— start of SUPPLIED MATERIAL —

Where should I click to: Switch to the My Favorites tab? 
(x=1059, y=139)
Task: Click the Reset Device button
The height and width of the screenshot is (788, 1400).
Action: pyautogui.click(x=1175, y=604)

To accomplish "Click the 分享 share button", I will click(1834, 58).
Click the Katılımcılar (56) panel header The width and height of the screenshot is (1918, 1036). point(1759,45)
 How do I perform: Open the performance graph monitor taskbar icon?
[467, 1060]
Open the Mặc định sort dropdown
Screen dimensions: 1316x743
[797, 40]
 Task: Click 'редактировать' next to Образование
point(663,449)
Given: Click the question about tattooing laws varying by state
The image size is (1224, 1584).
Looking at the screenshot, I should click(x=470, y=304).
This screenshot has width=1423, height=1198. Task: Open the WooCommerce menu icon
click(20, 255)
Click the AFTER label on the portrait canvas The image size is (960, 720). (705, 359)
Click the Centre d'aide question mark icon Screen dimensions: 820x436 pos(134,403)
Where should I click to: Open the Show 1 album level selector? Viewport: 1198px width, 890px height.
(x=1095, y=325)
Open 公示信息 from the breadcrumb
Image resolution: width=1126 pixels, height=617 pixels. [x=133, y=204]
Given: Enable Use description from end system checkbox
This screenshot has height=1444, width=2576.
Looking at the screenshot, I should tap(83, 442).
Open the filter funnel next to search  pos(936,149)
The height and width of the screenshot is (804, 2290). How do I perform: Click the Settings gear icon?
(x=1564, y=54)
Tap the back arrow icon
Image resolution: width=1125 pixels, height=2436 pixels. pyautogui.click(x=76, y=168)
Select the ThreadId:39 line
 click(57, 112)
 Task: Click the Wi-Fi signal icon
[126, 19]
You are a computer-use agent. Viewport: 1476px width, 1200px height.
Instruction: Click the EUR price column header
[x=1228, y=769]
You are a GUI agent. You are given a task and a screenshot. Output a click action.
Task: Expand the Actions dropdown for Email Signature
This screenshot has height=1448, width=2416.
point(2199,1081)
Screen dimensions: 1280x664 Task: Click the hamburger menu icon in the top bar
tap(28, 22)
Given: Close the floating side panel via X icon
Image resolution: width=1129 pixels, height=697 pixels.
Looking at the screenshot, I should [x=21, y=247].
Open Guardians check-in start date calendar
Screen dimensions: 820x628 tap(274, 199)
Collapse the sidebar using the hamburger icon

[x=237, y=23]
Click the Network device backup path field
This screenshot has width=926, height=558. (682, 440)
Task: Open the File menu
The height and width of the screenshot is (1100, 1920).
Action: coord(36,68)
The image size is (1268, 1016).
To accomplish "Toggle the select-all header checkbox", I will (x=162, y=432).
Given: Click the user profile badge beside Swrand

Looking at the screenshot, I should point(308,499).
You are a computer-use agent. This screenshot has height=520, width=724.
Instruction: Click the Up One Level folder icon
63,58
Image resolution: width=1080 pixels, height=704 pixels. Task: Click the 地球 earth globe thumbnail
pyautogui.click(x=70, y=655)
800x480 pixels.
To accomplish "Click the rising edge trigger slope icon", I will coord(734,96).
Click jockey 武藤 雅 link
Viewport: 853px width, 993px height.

— end of SUPPLIED MATERIAL —

> WHAT YOU WILL DO
Recast the listing lines from the line with "Given: Close the" through the line with "Action: coord(36,68)" as a numbered list, leaving out blank lines.

> FINAL RESULT
1. Given: Close the floating side panel via X icon
2. Image resolution: width=1129 pixels, height=697 pixels.
3. Looking at the screenshot, I should [x=21, y=247].
4. Open Guardians check-in start date calendar
5. Screen dimensions: 820x628 tap(274, 199)
6. Collapse the sidebar using the hamburger icon
7. [x=237, y=23]
8. Click the Network device backup path field
9. This screenshot has width=926, height=558. (682, 440)
10. Task: Open the File menu
11. The height and width of the screenshot is (1100, 1920).
12. Action: coord(36,68)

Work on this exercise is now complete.